A 60 bps jump in the second quarter GDP (gross domestic numbers) to 6.3 percent from 5.7 percent in the preceding quarter has revived hopes of an economic recovery. The Q2 numbers snapped a five-month decline trend in growth numbers primarily aided by a pick -up in manufacturing sector and certain services.
Union finance minister Arun Jaitley called a presser to announce that the Q2 numbers indicated economy is past the impact caused by demonetisation and GST (goods and services tax) and economic growth will only improve from this quarter onwards. Is it really the end of the economic decline cycle? Are there strong reasons to celebrate the 60bps jump in growth in the second quarter?
Let’s find out.
First of all, there is no marked improvement in the growth trend to begin the celebrations, but only signs of marginal recovery from a prolonged declining trend. If one looks at year-on-year growth numbers, the GDP in the second quarter has fallen from 7.5 percent to 6.3 percent. That’s a fall of 120 bps. Before reveling on the 60 bps improvement quarter on-quarter, one should take note of this.
What aided growth?
The answer is, primarily, mining and the manufacturing segments. Growth in the manufacturing sector improved to 7 percent from 1.2 percent in the preceding quarter but, even here, on a year-on-year basis, it has slipped from 7.7 percent. Mining registered a substantial growth to 5.5 percent from negative 0.7 percent in Q1 and negative 1.3 percent in the year-ago period.
Similarly, electricity grew by 7.6 percent as against 7 percent in preceding quarter and 5.1 percent in the year-ago quarter. Trade, hotels, transport and construction too aided, with the segment growing 9.9 percent compared with 7.7 percent in the year-ago period.
But, what does the uptick in the GDP numbers does not tell us?

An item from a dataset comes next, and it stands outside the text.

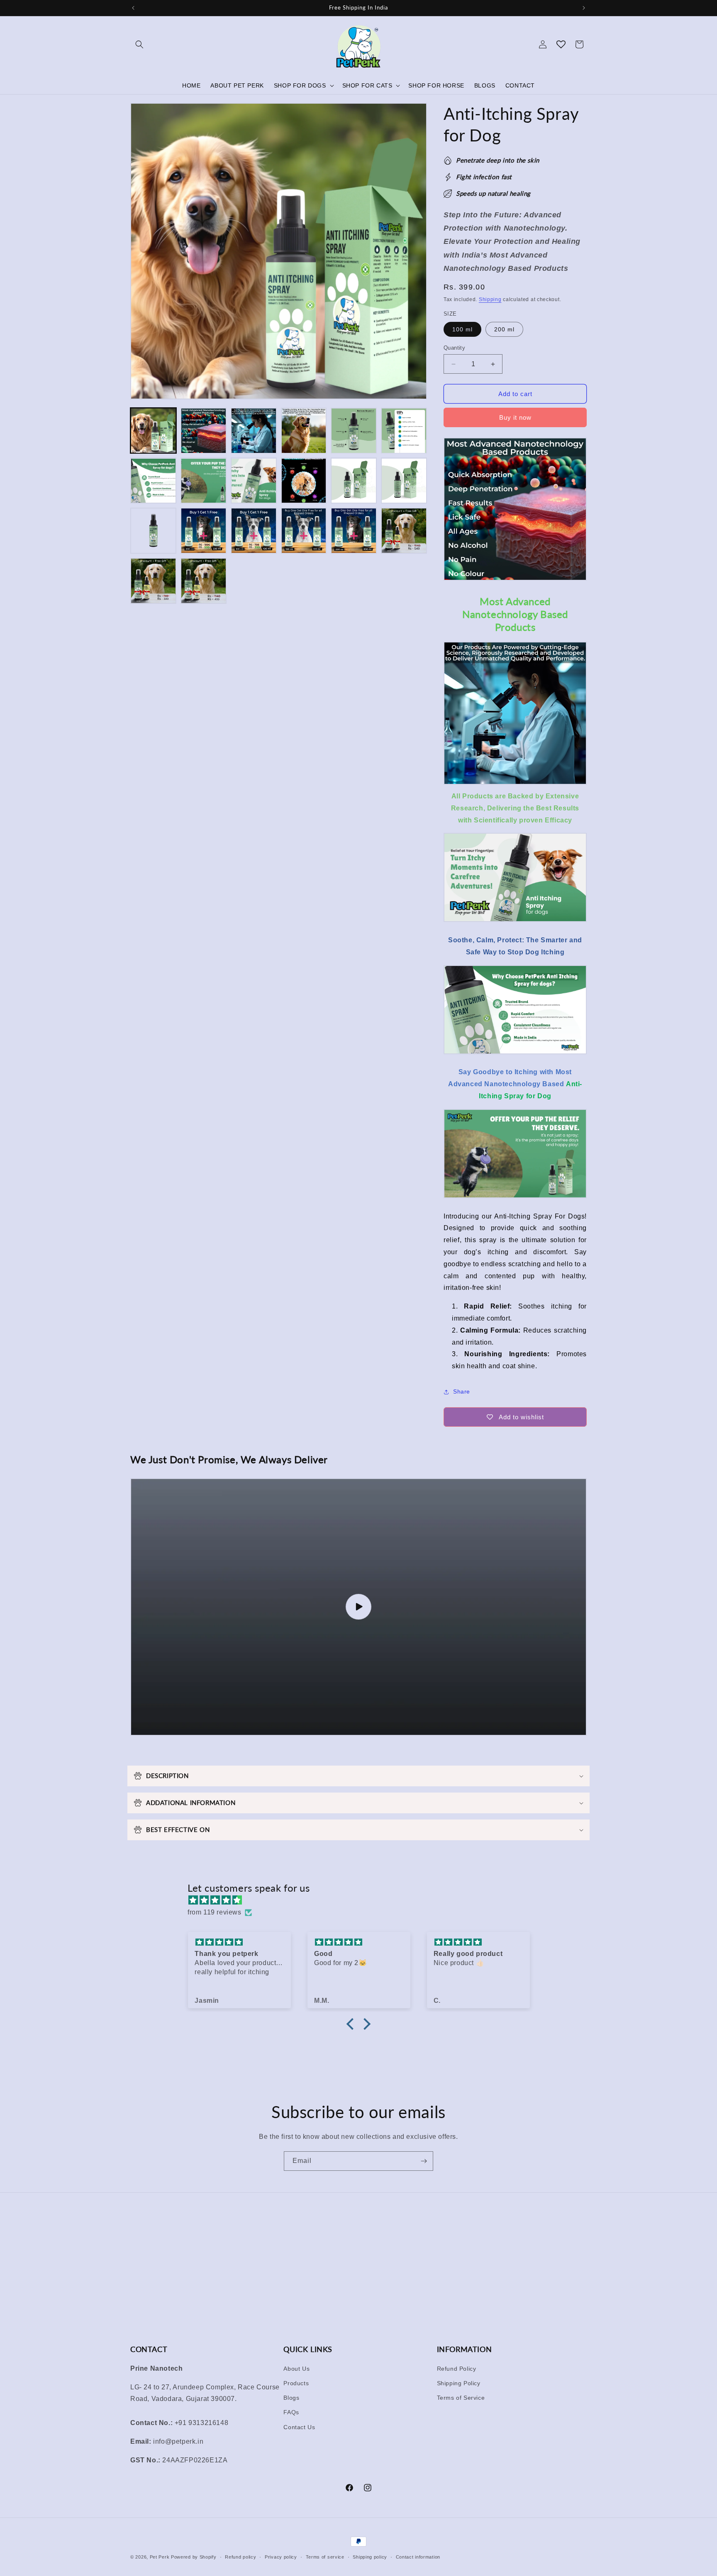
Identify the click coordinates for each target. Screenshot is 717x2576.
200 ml (504, 329)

Looking a little closer, one can see that agriculture growth has fallen to 1.7 percent in the second quarter from 2.3 percent in the first quarter and 4.1 percent in the year-ago quarter. This is a major worry. The gross fixed capital formation (GFCF), has risen to 4.7 percent during the quarter compared with 1.6 percent in the preceding three months. But, that is on a low base of 3 percent in the year-ago quarter. Hence this is largely a statistical jump. If one looks at GFCF at constant prices as a percentage of GDP, the picture turns clearer. Here, the figure has fallen from 29.4 percent in second quarter last year to 28.9 percent in second quarter this year and compared with 29.8 percent in the preceding quarter. In current prices, it has fallen from 27.1 percent to 26.4 percent. What does it mean? Investment scenario still looks bleak. There is no money on the table from private investors yet.

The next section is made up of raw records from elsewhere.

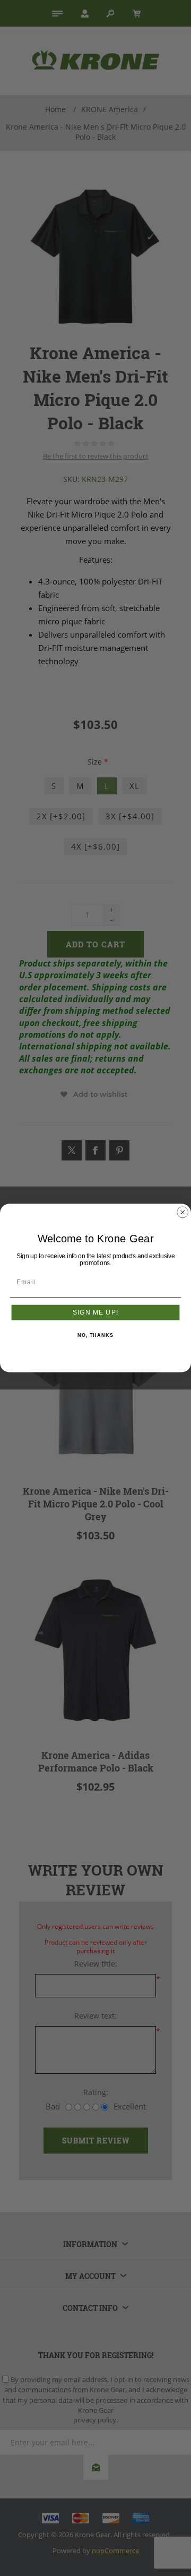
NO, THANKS (95, 1335)
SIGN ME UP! (95, 1312)
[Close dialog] (182, 1212)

So far, what has been largely holding the growth is consumption, both from the government and private sector. But, even that has not taken firm hold yet. Growth in government consumption expenditure has fallen from 17.2 percent in the first quarter to 4.1 percent in the second quarter and compared with 16.5 percent in the first quarter last year. Part of this is on account of the payment of the pay commission arrears last year. But, even then the decline is notable. Going ahead, the government is in a tight spot as it cannot cross the red line to safeguard the fiscal roadmap. Growth in private consumption fell to 6.5 percent from 6.7 percent in the first quarter and 7.9 percent in same period last year. Having investments dried up, consumption was the only major driver for growth, which too has failed to impress in this quarter.
The other major indicator one should not miss is construction, where the growth has declined to 2.6 percent in the second quarter from 4.3 percent in the year-ago quarter, albeit a minor pick up compared with the preceding quarter. This is the sector which provides a large number of jobs and the growth trend is indicative of what is happening on the ground. The government should take note.
With job creation remaining a pain area, investments not picking up and consumption taking a hit, there is no reason for one to celebrate the 60 bps jump in the second quarter GDP numbers. The better approach is to wait for the numbers in the coming quarters to understand whether the slowdown phase is over or not. It’s too early for celebrations.